Forum Discussion
Altera_Forum
Honored Contributor
7 years agoI use quartus opencl SDK 17.0 or 17.1 have same result.
the file 32bit_256 is
int partial_sum;
char w_in,d_in;# pragma unroll
for(int j=0 ; j<256; j++){
partial_sum +=(w_in * d_in);
}
compiler auto convert w_in and d_in to same type as partial_sum, so report.html shows 32 bit Mul and Add. However, DSP usage is still half of 256, is shows 128 DSP usage. and the file 32bit_800 is increase parallelism to 800, it should use 400 DSP. However, the report.html shows that I have 759 Mul, DSP usage is 379.5, and it use LEs to implement rest of Mul. which means, the maximum of 32 bit Mul is only half of total 1518 DSP. While the report shows it cost me 0.5 DSP every 32 bit Mul, it cost me 2 DSP in real. the DSP usage is underestimate by report.html.

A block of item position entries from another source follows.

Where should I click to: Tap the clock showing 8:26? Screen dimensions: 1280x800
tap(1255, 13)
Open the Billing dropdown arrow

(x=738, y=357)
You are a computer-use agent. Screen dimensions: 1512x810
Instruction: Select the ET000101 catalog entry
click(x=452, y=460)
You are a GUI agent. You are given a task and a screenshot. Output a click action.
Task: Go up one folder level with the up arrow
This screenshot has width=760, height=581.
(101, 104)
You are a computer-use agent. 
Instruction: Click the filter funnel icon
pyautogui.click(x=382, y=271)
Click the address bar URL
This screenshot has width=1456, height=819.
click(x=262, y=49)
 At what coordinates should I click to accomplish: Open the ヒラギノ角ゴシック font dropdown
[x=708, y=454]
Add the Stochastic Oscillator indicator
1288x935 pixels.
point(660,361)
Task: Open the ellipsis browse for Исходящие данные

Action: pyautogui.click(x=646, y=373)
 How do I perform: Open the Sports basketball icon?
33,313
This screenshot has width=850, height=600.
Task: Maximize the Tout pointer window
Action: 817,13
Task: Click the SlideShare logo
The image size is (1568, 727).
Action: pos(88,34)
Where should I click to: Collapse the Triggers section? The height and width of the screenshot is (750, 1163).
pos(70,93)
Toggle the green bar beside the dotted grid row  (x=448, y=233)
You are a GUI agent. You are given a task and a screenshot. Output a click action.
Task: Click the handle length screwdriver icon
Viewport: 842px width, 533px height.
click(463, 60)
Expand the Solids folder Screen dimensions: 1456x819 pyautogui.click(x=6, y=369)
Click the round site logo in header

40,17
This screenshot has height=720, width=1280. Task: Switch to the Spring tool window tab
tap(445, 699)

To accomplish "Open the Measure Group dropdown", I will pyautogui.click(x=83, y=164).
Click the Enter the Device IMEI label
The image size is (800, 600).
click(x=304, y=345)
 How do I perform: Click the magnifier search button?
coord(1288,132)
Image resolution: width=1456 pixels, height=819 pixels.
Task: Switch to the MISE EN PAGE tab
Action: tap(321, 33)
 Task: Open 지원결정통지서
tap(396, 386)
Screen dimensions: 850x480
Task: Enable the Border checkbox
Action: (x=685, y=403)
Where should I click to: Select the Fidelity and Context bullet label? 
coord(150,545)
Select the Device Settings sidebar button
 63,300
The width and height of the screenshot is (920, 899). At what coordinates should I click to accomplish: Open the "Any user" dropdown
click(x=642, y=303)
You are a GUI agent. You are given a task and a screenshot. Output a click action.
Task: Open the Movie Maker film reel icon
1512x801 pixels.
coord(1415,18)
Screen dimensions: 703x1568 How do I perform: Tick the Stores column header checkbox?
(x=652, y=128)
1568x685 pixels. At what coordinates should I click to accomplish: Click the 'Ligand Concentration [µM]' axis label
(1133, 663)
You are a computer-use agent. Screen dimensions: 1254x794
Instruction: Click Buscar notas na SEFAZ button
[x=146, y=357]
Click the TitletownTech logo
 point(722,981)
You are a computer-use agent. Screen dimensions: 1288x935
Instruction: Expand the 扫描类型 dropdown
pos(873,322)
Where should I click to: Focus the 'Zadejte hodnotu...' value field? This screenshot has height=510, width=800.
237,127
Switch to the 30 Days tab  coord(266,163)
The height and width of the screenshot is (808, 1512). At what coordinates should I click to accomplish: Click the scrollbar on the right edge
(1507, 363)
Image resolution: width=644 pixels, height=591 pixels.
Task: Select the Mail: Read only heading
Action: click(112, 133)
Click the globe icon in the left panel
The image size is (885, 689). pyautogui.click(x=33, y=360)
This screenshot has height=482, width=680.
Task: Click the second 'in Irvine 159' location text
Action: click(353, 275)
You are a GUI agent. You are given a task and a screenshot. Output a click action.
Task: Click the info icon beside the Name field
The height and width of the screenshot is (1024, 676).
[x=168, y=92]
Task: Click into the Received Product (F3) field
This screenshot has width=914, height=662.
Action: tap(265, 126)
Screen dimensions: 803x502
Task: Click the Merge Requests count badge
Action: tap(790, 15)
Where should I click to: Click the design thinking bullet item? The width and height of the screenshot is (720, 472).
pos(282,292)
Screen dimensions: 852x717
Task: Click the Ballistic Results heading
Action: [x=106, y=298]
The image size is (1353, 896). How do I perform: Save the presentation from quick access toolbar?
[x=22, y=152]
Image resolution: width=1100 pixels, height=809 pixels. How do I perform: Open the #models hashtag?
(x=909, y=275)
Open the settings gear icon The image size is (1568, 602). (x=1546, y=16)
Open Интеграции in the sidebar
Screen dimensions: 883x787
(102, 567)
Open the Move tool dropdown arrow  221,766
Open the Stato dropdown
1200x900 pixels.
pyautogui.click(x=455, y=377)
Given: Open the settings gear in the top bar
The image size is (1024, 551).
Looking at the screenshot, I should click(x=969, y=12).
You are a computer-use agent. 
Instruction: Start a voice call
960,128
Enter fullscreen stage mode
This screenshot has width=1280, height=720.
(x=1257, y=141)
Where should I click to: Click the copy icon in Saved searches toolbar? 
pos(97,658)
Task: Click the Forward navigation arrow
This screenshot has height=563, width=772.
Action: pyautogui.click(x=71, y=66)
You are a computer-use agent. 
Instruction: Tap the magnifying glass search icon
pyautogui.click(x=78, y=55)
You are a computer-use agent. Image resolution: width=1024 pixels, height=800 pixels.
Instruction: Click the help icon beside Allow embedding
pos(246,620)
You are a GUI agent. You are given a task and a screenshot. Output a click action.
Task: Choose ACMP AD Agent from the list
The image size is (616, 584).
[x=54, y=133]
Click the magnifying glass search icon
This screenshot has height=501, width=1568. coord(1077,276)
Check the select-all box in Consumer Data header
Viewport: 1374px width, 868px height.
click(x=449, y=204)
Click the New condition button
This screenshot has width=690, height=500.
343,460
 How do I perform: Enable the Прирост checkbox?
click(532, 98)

I modify the code to force use 16 bit Mul with parallelism 800. it works well and the report shows I have 800 Mul and DSP usage is 400. but when further increase parallelism to 1600, the same thing happened, I can have 1518 Mul, and it use LEs to implement rest of Mul. While the report shows it cost me 0.5 DSP every 16 bit Mul, it cost me 1 DSP in real.
int partial_sum;
char w_in,d_in;# pragma unroll
for(int j=0 ; j<256; j++){
partial_sum +=(short)(w_in * d_in);
}
My question is if my data type is char or short, I can consider DSP resource as twice it provide, right? I have seen some paper with Arria 10 GX 1150, when data type is float, their DSP is 1518, and when data type if FP16 or FP8, their DSP is 3036. and how to use it correctly?